Financement : Le fonds régional Brit a dix ans
# Investissement

Financement : Le fonds régional Brit a dix ans

Le fonds régional pour la reprise en Bretagne fête ses dix ans. Il a déjà aidé 2.660 repreneurs et pérennisé 11.000 emplois. 11 millions d'euros ont été prêtés par BRIT depuis 2006.

Le fonds régional pour la reprise en Bretagne fête cette année ses dix ans. Au total, il a permis d'aider 2.660 repreneurs et de pérenniser 11.000 emplois. 11 millions d'euros ont ainsi été prêtés par Brit en dix ans. « Ce n'est donc pas un gadget, mais bien un outil au service du développement du territoire », se félicite Loïg Chesnais-Girard, premier vice-président du conseil régional de Bretagne, en charge de l'économie. Fondé en 2006, le fonds Bretagne Reprise Innovation Transmission émane en effet d'un constat de la Région et de la Caisse des Dépôts : la difficulté de financer un projet de reprise d'entreprise est parfois très grande.




Financement et accompagnement

Le fonds est avant tout basé sur des prêts d'honneur, sans garantie, sans intérêt, soutenus par une plateforme (Initiative par exemple, Réseau Entreprendre...), et augmenté d'un parrainage de chef d'entreprise. « Nous comptons actuellement mille parrainages actifs par des chefs d'entreprises via Brit », constate Béatrice Parmentier, co-présidente d'Initiative Bretagne, qui gère le fonds.




Fort effet levier Le sérieux de Brit permet également aux candidats de lever plus de fonds auprès des banques : un levier de 14 pour 1 ? est ainsi désormais constaté régulièrement ! En moyenne, un porteur de projet accompagné par Brit va sauvegarder 5 emplois, obtenir un prêt de 9.700 euros (et 12.650 euros avec la plateforme comprise), ce qui va lui permettre de lever 178.200 euros auprès des banques. À noter que les TPE ou PME accompagnées par Brit ont un taux de pérennité de 95 % à cinq ans.
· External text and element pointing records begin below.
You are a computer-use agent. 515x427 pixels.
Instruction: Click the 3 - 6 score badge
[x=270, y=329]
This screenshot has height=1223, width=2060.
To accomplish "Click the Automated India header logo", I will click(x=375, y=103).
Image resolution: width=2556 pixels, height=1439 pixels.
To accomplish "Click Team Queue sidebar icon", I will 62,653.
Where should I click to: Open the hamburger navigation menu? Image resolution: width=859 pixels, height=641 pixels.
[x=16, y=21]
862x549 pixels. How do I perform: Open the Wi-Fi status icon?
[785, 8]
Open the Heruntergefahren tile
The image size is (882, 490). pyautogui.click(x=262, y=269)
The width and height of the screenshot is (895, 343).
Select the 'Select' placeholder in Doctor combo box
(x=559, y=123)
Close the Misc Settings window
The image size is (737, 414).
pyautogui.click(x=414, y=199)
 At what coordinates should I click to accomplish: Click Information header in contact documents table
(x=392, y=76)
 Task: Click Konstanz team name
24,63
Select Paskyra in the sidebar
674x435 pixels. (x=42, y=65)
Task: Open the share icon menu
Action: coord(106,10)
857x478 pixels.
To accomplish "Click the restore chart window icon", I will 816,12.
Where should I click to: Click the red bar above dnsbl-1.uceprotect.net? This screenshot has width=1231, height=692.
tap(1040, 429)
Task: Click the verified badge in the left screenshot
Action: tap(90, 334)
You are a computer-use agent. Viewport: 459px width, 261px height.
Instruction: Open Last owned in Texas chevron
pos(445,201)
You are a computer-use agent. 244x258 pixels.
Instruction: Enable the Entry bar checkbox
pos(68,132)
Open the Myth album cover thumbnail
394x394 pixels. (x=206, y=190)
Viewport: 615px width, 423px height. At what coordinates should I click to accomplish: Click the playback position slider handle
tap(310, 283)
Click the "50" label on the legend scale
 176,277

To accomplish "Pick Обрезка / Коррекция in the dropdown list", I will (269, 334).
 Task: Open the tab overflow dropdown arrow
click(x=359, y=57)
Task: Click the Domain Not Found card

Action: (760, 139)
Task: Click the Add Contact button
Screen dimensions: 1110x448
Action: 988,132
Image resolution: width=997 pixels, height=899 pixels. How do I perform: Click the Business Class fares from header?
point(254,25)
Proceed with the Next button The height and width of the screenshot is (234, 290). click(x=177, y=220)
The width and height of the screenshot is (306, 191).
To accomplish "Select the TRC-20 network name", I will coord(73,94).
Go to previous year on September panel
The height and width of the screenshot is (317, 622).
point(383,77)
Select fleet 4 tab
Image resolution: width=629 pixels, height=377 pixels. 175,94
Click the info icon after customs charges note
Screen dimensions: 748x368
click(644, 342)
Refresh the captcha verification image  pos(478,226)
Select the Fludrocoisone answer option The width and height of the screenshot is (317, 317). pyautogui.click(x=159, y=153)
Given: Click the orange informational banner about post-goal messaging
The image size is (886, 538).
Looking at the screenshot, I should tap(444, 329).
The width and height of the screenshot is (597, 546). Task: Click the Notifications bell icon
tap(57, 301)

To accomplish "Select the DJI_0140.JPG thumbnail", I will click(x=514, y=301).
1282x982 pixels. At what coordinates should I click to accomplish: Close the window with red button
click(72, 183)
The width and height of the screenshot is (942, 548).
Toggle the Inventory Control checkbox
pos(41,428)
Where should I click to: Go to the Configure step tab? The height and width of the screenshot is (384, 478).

Soutien dans le commerce, les CHR, IAA et services Les bénéficiaires, eux, ont en moyenne 37 ans, ce qui est plus jeune que l'âge moyen des repreneurs en France, et à 71 % des hommes. Depuis sa création, Brit est intervenu essentiellement pour la reprise de commerces (28 %), de cafés, hôtels ou restaurants (25 %), d'industries alimentaires (13 %) ou encore de services aux particuliers (13 %). Pour Jean-Matthieu Blondel, dirigeant depuis 2012 de l'entreprise de plomberie électricité et chauffage PEC (Vern-sur-Seiche), « sans Brit, je n'aurais jamais pu acheter cette entreprise. Et en trois ans, j'ai pu faire passer l'effectif de PEC de 4 à 9 personnes. Notre chiffre d'affaires est, lui, passé de 390.000 euros à 750.000 euros ». L'exemple type du porteur de projet accompagné par Brit.